I am stuck with the following question:

Given the convex cone $$K = \{x \in \mathbb R^n : x_1 \geq x_2 \geq \cdots \geq x_n \geq 0\}$$ determine the polar set of $$K$$, which we denote by $$K^{*}$$.

I know that $$K$$ is a convex cone, which is easy to proof. I also know from our lecture, that $$K^{*}$$ is again a convex cone and
$$K^{*}=\{y\in \mathbb{R^n}: \langle x,y\rangle \leq 0\ \forall x\in K\},$$ where $$\langle\cdot,\cdot\rangle$$ is the inner product.

It's quite obvious, that all $$y\in \mathbb{R}^n$$ where $$y_i\leq0\ \forall i\in[n]$$ are in $$K^{*}$$. But there have to be some more inequalities or easier ways to determine $$K^{*}$$. Do you have any hints/suggestions?
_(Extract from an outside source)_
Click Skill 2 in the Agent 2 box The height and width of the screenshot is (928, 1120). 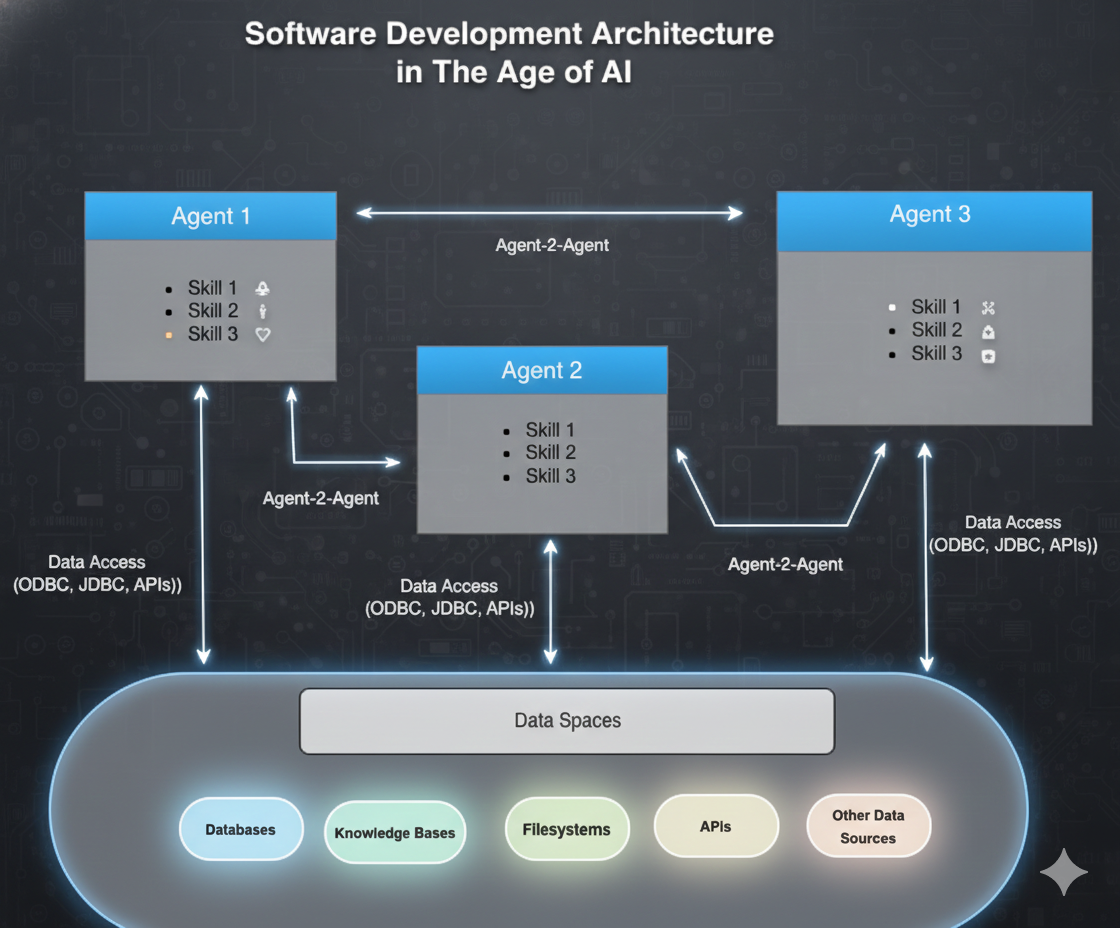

• $K$ is actually just $A \cdot \mathbb{R}^n_+$, where $A$ is a certain invertible matrix. Does this help? Commented Nov 9, 2015 at 19:18
• If I would find out more about A, this would help a lot! Thank you so much :-)
– D1Fu
Commented Nov 9, 2015 at 19:51
• Do you have any hints for A? It might be too obvious for me...
– D1Fu
Commented Nov 9, 2015 at 20:03
• Think I got it :-)
– D1Fu
Commented Nov 9, 2015 at 20:48
• Good. Then post your answer, and get points! :-) Commented Nov 9, 2015 at 21:17

Ok, with Michael Grant's hint, the solution should be the following: $Let A\in \mathbb{R^{n\times n}}$ be the upper triangular matrix consisting of $1$'s. Then $K=A\cdot \mathbb{R^{n}_+}$. A is invertiable, and the following proposition can be easily shown:
$$(MX)^* = M^{-T}X^*\hspace{1mm} where \hspace{1mm} M\in \mathbb{R^{n\times n}} \hspace{1mm} invertiable$$
So for the solution of our problem, we just have to find out $A^{-T}$ and determine what ($\mathbb{R^{n}_+})^*$ is, which is not too difficult, since for $y\in R^{n}:{<y,x>}\leq 0 \forall \hspace{1mm} x\in \mathbb{R^{n}_+}$, so $y\in\mathbb{R^{n}_-}$.